More confusingly, we can even have events where a single gene duplicates within a genome. This is relatively rare, although it can have huge effects: for example, salmon have massive genomes as the entire thing was duplicated! Each version of the gene can take on very different forms, functions, and evolve in entirely different ways. We call these duplicated variants paralogous genes: genes that look the same (in terms of sequence), but are totally different genes.

This can have a profound impact as paralogous genes are difficult to detect: if there has been a gene duplication early in the evolutionary history of our phylogenetic tree, then many (or all) of our study samples will have two copies of said gene. Since they look similar in sequence, there’s all possibility that we pick Variant 1 in some species and Variant 2 in other species. Being unable to tell them apart, we can have some very weird and abstract results within our tree. Most importantly, different samples with the same duplicated variant will seem similar to one another (e.g. have evolved from a common ancestor more recently) than it will to any sample of the other variant (even if they came from the exact same species)!

Paralogy_figure.jpg
An example of how paralogous genes can confound species tree. We start with a single (purple) gene: at a particular point in time, this gene duplicates into a red and a blue form. Each of these genes then evolve and spread into four separate descendent species (A, B, C and D) but not in entirely the same way. However, since both the red and blue genetic sequences are similar, if we took a single gene from each species we might (somewhat randomly) sequence either the red or the blue copy. The different phylogenetic trees on the right demonstrate how different combinations of red and blue genes give very different patterns, since all blue copies will be more related to other blue genes than to the red gene of the same species. E.g. a blue A and a blue C are more similar than a blue A and a red A.
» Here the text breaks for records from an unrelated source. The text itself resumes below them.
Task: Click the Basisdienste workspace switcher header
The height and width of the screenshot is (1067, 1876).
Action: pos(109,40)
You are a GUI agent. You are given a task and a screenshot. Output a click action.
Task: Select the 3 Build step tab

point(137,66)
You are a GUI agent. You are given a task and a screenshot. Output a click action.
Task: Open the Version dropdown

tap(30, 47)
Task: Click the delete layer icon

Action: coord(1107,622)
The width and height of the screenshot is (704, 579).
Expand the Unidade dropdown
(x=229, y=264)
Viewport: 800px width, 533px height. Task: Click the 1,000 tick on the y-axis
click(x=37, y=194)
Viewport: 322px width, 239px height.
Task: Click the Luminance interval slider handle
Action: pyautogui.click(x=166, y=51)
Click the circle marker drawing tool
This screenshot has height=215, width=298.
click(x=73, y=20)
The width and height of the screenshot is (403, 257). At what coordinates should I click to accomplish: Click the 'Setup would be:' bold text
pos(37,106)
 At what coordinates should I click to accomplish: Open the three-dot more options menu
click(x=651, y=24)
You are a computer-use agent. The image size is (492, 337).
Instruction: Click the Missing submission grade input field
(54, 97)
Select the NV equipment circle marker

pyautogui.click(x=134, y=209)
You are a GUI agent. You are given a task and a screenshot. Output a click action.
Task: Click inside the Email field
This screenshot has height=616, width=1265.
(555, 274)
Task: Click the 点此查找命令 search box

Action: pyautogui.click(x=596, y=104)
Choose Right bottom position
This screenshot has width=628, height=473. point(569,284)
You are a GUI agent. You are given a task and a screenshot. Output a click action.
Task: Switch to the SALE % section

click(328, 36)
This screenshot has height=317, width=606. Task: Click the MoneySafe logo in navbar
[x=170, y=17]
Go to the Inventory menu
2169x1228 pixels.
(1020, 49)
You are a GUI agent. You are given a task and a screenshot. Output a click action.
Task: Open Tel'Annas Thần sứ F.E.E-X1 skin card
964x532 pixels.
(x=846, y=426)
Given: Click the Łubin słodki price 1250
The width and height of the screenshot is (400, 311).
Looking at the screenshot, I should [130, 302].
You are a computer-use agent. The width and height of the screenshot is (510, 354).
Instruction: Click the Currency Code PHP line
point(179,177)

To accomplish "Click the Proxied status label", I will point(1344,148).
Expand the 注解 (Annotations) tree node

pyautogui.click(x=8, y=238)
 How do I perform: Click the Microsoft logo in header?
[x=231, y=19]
Overcoming incongruence with genomics

Although a tricky conundrum in phylogenetics and evolutionary genetics broadly, gene tree incongruence can largely be overcome with using more loci. As the random changes of any one locus has a smaller effect of the larger total set of loci, the general and broad patterns of evolutionary history can become clearer. Indeed, understanding how many loci are affected by what kind of process can itself become informative: large numbers of introgressed loci can indicate whether hybridisation was recent, strong, or biased towards one species over another, for example. As with many things, the genomic era appears poised to address the many analytical issues and complexities of working with genetic data.